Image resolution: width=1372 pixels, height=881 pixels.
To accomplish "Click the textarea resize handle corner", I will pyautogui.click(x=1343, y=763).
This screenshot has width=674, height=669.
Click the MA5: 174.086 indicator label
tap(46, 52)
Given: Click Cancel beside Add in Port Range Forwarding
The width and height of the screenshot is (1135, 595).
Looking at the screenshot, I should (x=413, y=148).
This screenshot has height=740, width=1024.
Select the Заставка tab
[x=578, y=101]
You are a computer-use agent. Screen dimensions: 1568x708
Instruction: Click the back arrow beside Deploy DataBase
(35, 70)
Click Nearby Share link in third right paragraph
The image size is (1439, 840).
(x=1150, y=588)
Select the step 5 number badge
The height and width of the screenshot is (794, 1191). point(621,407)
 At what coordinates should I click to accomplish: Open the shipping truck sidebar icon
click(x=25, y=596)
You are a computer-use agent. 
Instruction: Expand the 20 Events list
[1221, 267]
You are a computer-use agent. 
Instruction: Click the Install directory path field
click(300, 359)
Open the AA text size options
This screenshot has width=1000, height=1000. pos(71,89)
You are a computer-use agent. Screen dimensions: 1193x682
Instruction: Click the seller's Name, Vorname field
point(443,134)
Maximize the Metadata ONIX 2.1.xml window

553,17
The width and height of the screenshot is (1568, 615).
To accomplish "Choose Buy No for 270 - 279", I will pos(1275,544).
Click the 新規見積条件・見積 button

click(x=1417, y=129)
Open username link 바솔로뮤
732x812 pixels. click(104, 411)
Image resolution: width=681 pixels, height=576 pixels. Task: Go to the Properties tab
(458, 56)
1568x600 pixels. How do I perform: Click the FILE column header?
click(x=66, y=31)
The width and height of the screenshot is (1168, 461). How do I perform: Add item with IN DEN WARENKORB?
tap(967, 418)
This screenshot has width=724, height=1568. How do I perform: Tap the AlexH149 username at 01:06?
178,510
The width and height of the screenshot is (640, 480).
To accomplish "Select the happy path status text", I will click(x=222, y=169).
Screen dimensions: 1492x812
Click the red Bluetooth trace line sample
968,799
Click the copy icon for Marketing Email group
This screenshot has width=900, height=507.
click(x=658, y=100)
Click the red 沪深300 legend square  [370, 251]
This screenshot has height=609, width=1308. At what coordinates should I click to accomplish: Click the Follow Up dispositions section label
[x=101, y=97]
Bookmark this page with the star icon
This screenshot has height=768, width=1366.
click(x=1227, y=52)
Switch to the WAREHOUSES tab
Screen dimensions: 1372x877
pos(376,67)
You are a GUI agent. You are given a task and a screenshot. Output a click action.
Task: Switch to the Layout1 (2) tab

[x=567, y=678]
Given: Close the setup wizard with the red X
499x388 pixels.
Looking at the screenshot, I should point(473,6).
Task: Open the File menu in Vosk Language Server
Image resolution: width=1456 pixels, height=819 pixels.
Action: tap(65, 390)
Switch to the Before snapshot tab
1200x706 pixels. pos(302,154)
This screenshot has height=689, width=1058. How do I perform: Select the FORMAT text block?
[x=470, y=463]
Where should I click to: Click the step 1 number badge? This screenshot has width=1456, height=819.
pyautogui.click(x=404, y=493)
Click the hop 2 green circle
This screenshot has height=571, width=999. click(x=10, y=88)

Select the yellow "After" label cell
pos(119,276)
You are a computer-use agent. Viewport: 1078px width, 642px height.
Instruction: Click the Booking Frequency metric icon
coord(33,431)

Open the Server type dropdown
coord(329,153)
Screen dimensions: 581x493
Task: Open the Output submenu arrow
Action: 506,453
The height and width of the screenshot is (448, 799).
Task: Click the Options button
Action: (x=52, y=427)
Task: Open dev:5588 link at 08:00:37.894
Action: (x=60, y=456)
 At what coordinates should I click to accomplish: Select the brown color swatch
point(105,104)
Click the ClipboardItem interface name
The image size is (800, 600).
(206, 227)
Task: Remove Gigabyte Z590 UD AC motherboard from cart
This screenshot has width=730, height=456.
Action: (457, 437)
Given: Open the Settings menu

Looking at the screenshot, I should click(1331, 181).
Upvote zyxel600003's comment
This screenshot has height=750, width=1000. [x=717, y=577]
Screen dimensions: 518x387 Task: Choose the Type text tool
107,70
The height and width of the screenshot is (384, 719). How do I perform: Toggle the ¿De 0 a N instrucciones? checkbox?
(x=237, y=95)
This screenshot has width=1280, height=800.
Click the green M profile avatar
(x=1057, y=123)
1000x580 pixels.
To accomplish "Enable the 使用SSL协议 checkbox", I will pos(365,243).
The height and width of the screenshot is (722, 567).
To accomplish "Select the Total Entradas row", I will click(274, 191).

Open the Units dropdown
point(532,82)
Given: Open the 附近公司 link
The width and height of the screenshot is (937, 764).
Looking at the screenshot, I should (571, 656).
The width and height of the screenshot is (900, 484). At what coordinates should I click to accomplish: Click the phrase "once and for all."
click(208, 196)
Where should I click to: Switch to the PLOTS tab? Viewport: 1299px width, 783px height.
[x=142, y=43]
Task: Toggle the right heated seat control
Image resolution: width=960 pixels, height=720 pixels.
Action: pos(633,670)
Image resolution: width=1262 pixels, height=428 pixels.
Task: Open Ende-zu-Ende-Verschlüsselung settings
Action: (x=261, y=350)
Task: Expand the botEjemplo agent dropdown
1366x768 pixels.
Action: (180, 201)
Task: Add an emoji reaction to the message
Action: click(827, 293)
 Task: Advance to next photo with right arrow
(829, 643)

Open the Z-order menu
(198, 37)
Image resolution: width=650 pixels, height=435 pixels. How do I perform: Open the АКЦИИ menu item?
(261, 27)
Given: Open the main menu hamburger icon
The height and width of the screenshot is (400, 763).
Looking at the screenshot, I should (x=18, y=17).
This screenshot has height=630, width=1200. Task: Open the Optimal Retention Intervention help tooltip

▶ INSTRUCTIONS FOR THE TASK: The expected result is a copy of each line in the records where "will" appears.

▶ RESPONSE TO THE TASK:
To accomplish "Click the textarea resize handle corner", I will pyautogui.click(x=1343, y=763).
To accomplish "Choose Buy No for 270 - 279", I will pos(1275,544).
To accomplish "Select the happy path status text", I will click(x=222, y=169).
To accomplish "Enable the 使用SSL协议 checkbox", I will pos(365,243).
To accomplish "Select the Total Entradas row", I will click(274, 191).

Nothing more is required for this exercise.